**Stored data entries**
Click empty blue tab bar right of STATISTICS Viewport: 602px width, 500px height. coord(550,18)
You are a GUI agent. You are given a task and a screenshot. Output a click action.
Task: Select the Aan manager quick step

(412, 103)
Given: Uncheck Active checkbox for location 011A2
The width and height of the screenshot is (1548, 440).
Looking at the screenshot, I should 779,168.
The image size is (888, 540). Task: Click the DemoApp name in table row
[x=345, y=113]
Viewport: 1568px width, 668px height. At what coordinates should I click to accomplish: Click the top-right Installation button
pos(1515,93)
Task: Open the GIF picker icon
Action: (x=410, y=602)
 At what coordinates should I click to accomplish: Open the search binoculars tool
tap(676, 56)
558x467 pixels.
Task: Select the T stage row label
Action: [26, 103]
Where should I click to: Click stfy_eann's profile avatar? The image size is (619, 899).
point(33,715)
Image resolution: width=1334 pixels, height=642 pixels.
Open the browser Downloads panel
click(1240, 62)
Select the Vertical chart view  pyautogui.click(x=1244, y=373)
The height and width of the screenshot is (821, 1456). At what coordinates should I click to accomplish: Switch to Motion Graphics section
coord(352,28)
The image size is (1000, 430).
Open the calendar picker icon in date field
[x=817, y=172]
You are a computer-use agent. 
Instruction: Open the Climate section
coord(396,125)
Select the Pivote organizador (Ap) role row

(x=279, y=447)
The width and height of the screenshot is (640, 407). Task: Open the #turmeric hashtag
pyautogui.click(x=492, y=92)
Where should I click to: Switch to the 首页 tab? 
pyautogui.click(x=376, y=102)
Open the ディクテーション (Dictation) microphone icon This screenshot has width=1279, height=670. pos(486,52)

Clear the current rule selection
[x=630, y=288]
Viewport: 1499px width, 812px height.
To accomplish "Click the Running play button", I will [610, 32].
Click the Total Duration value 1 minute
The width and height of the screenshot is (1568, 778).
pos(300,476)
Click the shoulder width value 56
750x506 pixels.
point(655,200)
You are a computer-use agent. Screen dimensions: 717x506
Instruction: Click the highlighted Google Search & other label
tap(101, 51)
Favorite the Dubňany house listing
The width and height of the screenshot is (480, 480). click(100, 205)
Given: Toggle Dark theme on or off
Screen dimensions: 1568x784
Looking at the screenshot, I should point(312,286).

**EXERCISE GOAL**
Your reply should be one number: how many lines in the entries above contain the word "computer".

**RESPONSE FOR THIS EXERCISE**
2